Forse che godo di un titolo legittimo di proprietà soltanto sulle cose di cui sono l’autore? Evidentemente no: posseggo infatti del tutto legittimamente anche cose che ho acquistato, ereditato, trovato in stato di abbandono, ricevuto in dono. La mia vita può anche non rientrare in nessuna di queste categorie (ma si noti che spesso chi la pensa come Ippolito sostiene che la vita è un dono), ma la lista non è logicamente chiusa, e non si vede perché non debba far posto al possesso più intimo ed evidente, essenziale alla felicità personale, addirittura pre-legale: quello del proprio corpo e della propria mente, self-ownership.
È probabile che l’argomento di Ippolito sia così zoppicante a causa della sua derivazione dalla credenza religiosa secondo la quale la nostra vita è in realtà proprietà di Dio, che ce la dà – per così dire – in concessione, e ce la toglie a suo piacimento. Poiché è richiesta una parvenza di razionalità nel discorso pubblico, l’argomento viene privato di ogni riferimento teologico, ma in questo modo cessa anche di essere coerente.
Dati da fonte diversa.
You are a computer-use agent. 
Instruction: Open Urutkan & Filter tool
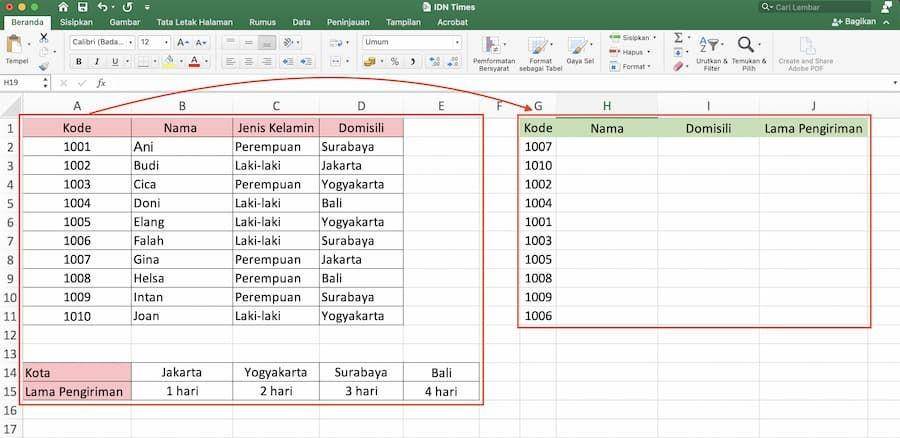[711, 53]
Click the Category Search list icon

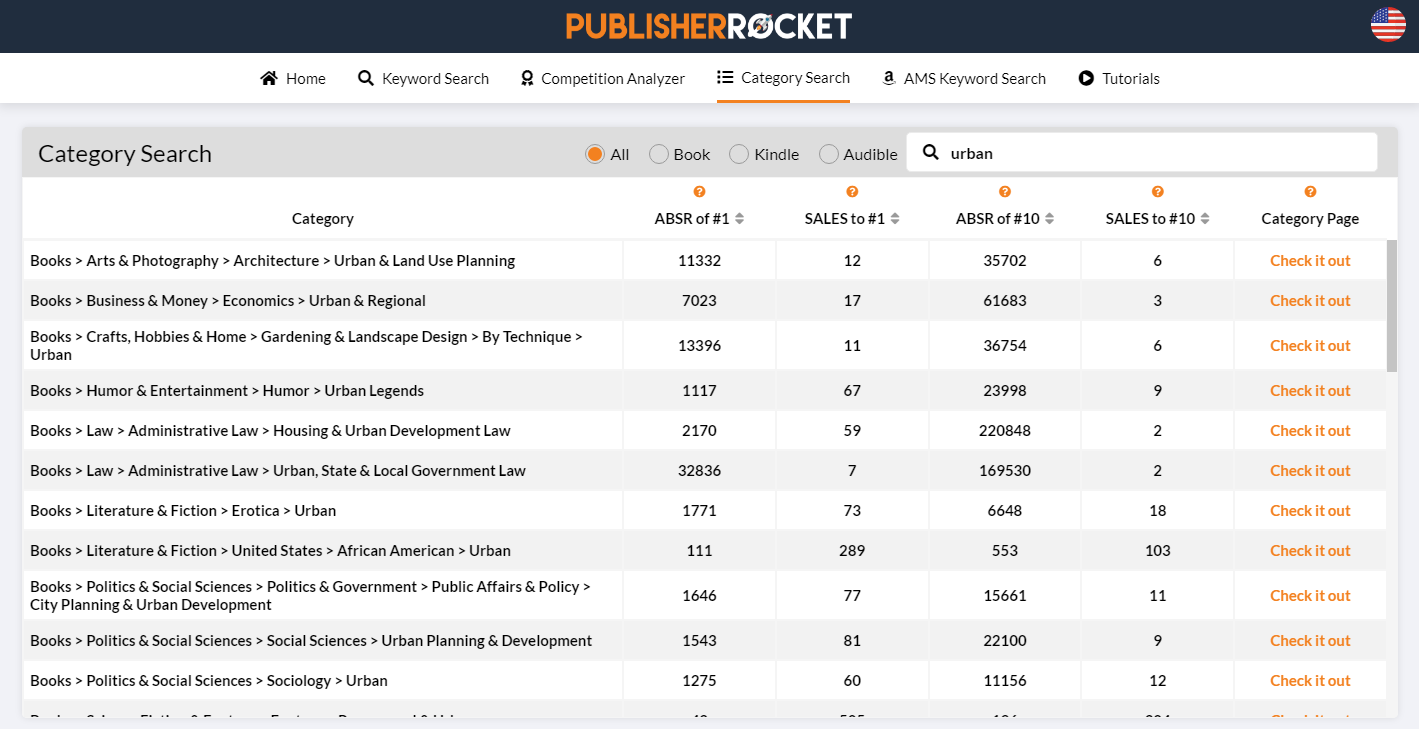723,77
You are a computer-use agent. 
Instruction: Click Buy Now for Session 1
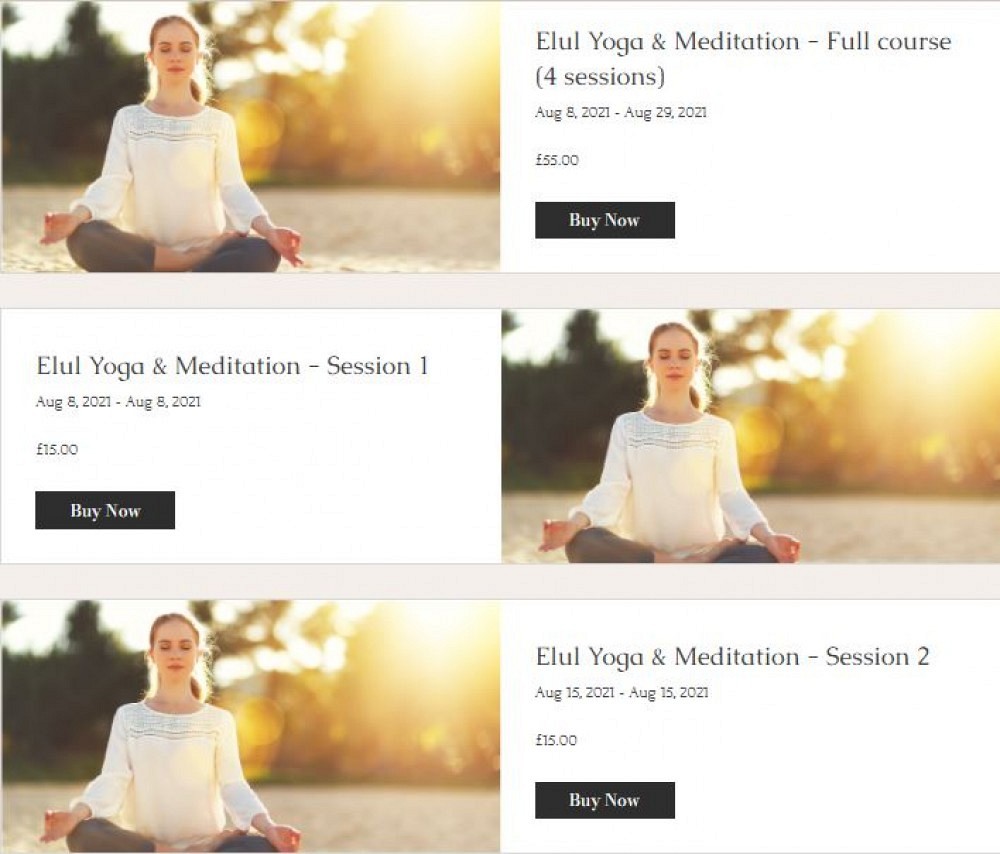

Va notato che l’autore dell’articolo sembra essersi accorto dell’inconsistenza di quanto dice: nella frase «non sono io l’autore della mia vita e della mia morte ma tutto questo mi è accaduto», cerca in qualche modo di estendere alla morte l’evidenza tautologica della mancanza di potere sulla nascita. Ma ovviamente io posso essere l’autore della mia morte: l’aggiunta surrettizia non salva l’argomento dalla sua illogicità, e riesce solo a renderlo ancora più assurdo.
4 commenti:
Argomento curioso: io non essendomi creato non potrei nulla su di me, ma agli estranei sarebbe permesso essere dittatori e signori del mio corpo. Forse che sono stato creato da loro?
"agli estranei sarebbe permesso essere dittatori e signori del mio corpo"
????
infatti Paolo, quella e' l'altra conseguenza: qualcuno decide e, se non sono io, e' qualcun altro.
L'argomento di Ippolito e' abbastanza comune, qui e' solo espresso in modo piu' contorto.
Tra l'altro, non di tutto ciò di cui si è (in qualche senso) "autori" si è pure padroni: ad esempio, i miei genitori mi hanno dato la vita, ma non sono i miei padroni!